How to Convert Numerical Variable into a Categorical Variable in R
Introduction
Converting numerical variables into categorical variables is a common data preprocessing task that helps create meaningful groups from continuous data. This technique is useful when you want to analyze data by ranges, create ordinal categories, or prepare variables for certain statistical analyses that require categorical inputs.
Getting Started
library(tidyverse)
library(palmerpenguins)Example 1: Basic Usage
The Problem
We need to convert the continuous body mass variable from the penguins dataset into size categories.
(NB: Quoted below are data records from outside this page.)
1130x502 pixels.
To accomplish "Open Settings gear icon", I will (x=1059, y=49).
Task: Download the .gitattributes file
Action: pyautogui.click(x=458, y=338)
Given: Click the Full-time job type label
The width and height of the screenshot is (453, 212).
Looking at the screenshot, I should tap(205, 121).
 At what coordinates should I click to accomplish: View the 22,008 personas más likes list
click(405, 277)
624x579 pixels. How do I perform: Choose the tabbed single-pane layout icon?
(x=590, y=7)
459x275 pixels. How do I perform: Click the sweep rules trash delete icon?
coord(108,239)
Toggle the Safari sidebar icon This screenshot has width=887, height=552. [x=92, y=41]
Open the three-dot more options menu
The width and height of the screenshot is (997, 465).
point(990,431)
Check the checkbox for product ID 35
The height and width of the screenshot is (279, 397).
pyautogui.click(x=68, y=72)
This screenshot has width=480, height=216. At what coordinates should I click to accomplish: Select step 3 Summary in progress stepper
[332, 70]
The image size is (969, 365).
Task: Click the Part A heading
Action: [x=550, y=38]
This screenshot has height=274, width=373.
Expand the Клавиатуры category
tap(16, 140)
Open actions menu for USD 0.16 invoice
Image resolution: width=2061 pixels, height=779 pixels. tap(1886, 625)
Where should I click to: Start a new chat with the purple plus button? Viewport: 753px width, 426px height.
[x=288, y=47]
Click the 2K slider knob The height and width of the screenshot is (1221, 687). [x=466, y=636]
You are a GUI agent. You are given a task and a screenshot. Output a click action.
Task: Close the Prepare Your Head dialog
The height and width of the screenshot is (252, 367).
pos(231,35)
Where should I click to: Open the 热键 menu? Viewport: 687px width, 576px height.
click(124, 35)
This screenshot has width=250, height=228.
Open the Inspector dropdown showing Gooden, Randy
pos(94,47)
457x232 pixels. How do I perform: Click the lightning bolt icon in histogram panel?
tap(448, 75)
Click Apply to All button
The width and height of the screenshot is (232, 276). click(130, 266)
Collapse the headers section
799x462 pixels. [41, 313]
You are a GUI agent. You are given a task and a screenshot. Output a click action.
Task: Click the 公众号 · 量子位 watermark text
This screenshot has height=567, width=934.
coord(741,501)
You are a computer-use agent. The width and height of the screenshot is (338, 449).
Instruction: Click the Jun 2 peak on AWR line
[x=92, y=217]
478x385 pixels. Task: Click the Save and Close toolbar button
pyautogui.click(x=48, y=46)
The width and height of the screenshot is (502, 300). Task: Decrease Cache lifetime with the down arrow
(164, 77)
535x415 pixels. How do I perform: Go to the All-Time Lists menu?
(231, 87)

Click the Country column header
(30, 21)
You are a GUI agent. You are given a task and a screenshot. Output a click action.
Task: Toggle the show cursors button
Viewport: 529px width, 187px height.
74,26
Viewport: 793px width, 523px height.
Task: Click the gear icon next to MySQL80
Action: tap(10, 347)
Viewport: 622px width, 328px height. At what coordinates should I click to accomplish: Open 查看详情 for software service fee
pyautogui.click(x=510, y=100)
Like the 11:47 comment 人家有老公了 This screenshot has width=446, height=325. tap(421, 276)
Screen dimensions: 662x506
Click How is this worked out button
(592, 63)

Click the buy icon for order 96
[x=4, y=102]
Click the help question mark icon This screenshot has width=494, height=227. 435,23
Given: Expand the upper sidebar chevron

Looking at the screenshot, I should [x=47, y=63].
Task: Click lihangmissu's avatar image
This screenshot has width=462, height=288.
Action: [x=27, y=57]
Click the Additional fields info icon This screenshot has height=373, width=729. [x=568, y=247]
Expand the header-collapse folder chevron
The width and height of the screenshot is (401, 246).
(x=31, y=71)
This will help us analyze penguins by size groups rather than exact weights.
Step 1: Examine the Data
Let’s first look at the distribution of body mass values.
data(penguins)
penguins |>
select(species, body_mass_g) |>
summary()This shows us the range and distribution of body mass, helping us decide on appropriate category boundaries.
Step 2: Create Categories Using cut()
We’ll divide body mass into three categories: Small, Medium, and Large.
penguins_categorized <- penguins |>
mutate(size_category = cut(body_mass_g,
breaks = 3,
labels = c("Small", "Medium", "Large")))The cut() function automatically creates three equal-width intervals and assigns the specified labels.
Step 3: Verify the Results
Let’s check how many penguins fall into each category.
penguins_categorized |>
count(size_category) |>
drop_na()This shows the distribution of penguins across our newly created size categories.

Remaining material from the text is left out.